Stored records:
★ ★ ★ ★ ★ ★ ★

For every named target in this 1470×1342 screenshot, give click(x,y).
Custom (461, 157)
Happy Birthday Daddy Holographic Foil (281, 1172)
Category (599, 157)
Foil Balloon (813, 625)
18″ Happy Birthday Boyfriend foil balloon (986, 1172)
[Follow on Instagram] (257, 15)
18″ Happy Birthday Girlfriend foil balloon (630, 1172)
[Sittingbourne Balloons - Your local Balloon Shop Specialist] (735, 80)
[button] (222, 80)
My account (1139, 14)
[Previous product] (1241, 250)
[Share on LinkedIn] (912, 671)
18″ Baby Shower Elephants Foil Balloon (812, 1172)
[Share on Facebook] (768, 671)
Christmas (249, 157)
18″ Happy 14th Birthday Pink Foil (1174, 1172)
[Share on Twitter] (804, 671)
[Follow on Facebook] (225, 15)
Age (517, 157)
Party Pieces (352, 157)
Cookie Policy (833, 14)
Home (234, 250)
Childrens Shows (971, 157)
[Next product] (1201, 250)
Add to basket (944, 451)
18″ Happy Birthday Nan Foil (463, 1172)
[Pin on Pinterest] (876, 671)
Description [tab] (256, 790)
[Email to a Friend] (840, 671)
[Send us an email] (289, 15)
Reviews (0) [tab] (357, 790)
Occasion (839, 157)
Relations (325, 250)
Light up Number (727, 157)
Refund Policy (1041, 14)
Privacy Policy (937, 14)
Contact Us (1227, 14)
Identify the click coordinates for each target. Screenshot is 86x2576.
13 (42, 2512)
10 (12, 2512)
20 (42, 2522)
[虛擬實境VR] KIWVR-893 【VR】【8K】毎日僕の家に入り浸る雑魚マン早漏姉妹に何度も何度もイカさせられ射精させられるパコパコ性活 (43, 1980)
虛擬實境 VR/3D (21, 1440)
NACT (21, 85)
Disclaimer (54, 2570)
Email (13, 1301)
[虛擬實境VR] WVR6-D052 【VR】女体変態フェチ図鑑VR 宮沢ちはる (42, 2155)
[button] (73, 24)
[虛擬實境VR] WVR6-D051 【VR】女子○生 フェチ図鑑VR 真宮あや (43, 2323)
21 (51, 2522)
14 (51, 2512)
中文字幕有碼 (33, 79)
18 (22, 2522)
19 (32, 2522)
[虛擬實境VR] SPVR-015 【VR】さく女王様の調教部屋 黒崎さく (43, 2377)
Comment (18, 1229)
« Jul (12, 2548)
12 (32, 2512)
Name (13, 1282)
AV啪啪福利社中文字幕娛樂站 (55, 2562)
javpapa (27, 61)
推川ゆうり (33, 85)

★ ★ ★ ★ ★ ★ ★

■ Task details ■
Print the records again, exactly as they stand above.

■ Response to this exercise ■
For every named target in this 1470×1342 screenshot, give click(x,y).
Custom (461, 157)
Happy Birthday Daddy Holographic Foil (281, 1172)
Category (599, 157)
Foil Balloon (813, 625)
18″ Happy Birthday Boyfriend foil balloon (986, 1172)
[Follow on Instagram] (257, 15)
18″ Happy Birthday Girlfriend foil balloon (630, 1172)
[Sittingbourne Balloons - Your local Balloon Shop Specialist] (735, 80)
[button] (222, 80)
My account (1139, 14)
[Previous product] (1241, 250)
[Share on LinkedIn] (912, 671)
18″ Baby Shower Elephants Foil Balloon (812, 1172)
[Share on Facebook] (768, 671)
Christmas (249, 157)
18″ Happy 14th Birthday Pink Foil (1174, 1172)
[Share on Twitter] (804, 671)
[Follow on Facebook] (225, 15)
Age (517, 157)
Party Pieces (352, 157)
Cookie Policy (833, 14)
Home (234, 250)
Childrens Shows (971, 157)
[Next product] (1201, 250)
Add to basket (944, 451)
18″ Happy Birthday Nan Foil (463, 1172)
[Pin on Pinterest] (876, 671)
Description [tab] (256, 790)
[Email to a Friend] (840, 671)
[Send us an email] (289, 15)
Reviews (0) [tab] (357, 790)
Occasion (839, 157)
Relations (325, 250)
Light up Number (727, 157)
Refund Policy (1041, 14)
Privacy Policy (937, 14)
Contact Us (1227, 14)
Identify the click coordinates for each target. Screenshot is 86x2576.
13 (42, 2512)
10 (12, 2512)
20 (42, 2522)
[虛擬實境VR] KIWVR-893 【VR】【8K】毎日僕の家に入り浸る雑魚マン早漏姉妹に何度も何度もイカさせられ射精させられるパコパコ性活 (43, 1980)
虛擬實境 VR/3D (21, 1440)
NACT (21, 85)
Disclaimer (54, 2570)
Email (13, 1301)
[虛擬實境VR] WVR6-D052 【VR】女体変態フェチ図鑑VR 宮沢ちはる (42, 2155)
[button] (73, 24)
[虛擬實境VR] WVR6-D051 【VR】女子○生 フェチ図鑑VR 真宮あや (43, 2323)
21 (51, 2522)
14 (51, 2512)
中文字幕有碼 (33, 79)
18 (22, 2522)
19 (32, 2522)
[虛擬實境VR] SPVR-015 【VR】さく女王様の調教部屋 黒崎さく (43, 2377)
Comment (18, 1229)
« Jul (12, 2548)
12 (32, 2512)
Name (13, 1282)
AV啪啪福利社中文字幕娛樂站 (55, 2562)
javpapa (27, 61)
推川ゆうり (33, 85)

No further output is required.